> Records for this task
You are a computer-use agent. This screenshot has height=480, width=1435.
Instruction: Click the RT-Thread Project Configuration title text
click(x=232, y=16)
---
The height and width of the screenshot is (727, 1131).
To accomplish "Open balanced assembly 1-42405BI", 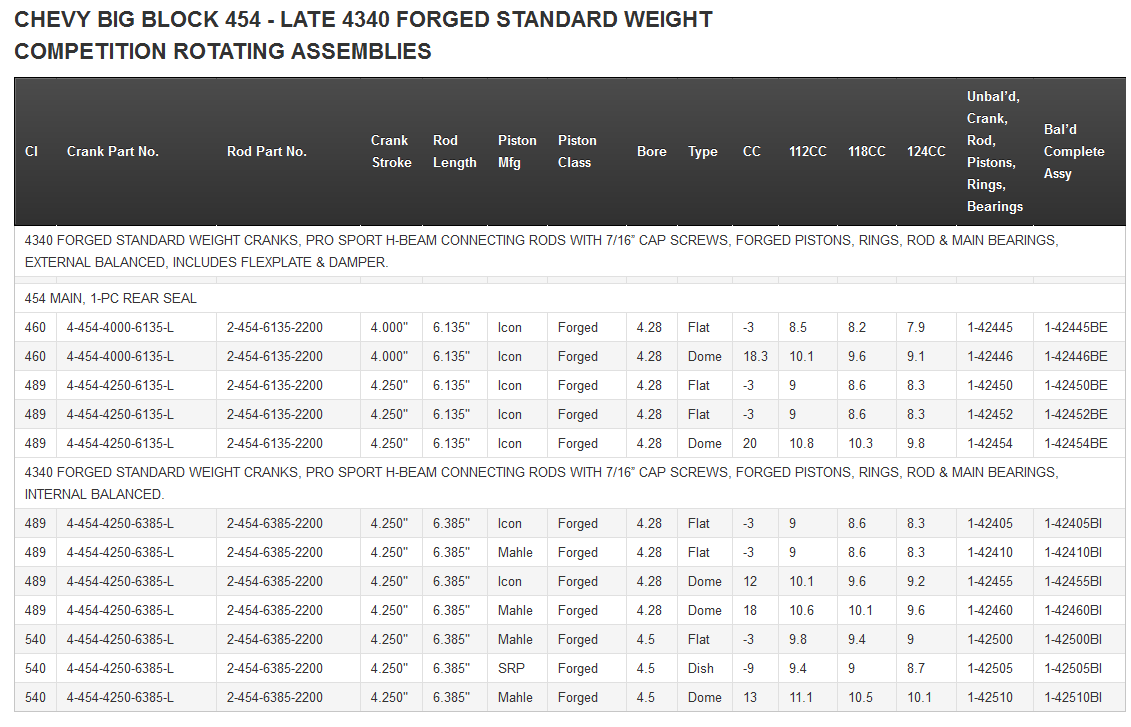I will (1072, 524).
--
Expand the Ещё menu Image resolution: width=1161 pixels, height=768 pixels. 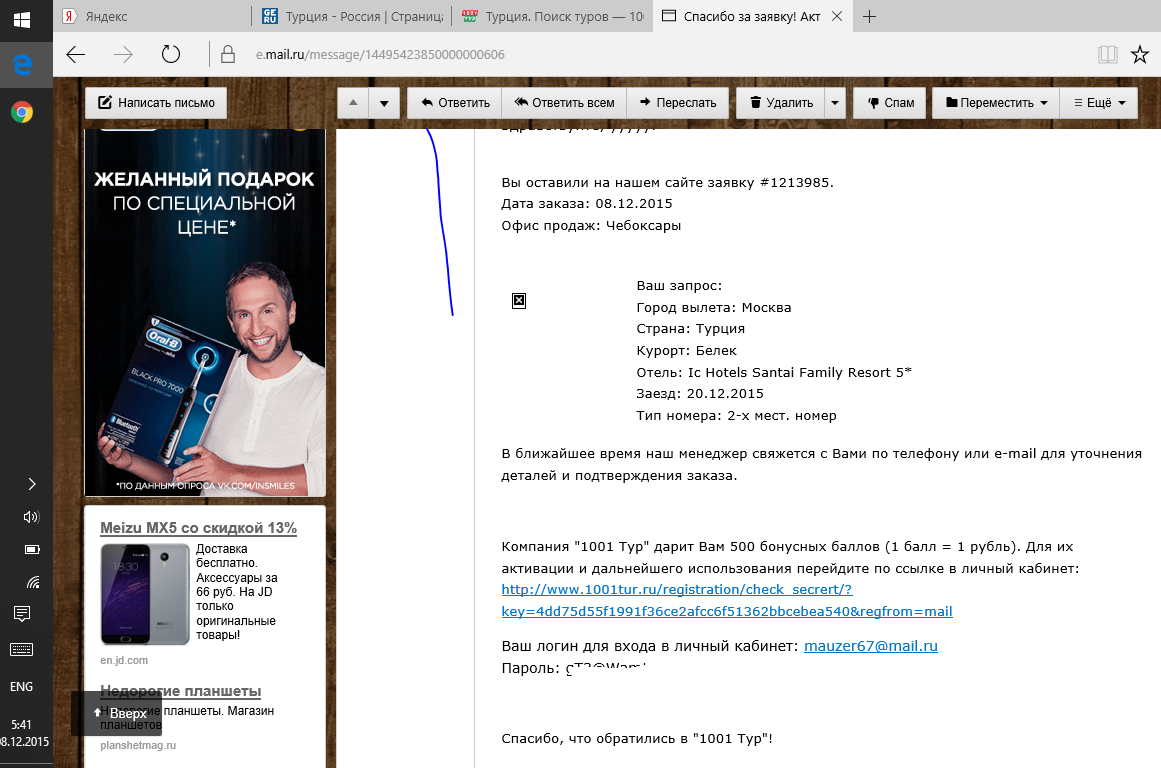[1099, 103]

> Directions for this task
Check the lines above and copy each one that includes "screenshot".

> Solved exercise
You are a computer-use agent. This screenshot has height=480, width=1435.
The height and width of the screenshot is (727, 1131).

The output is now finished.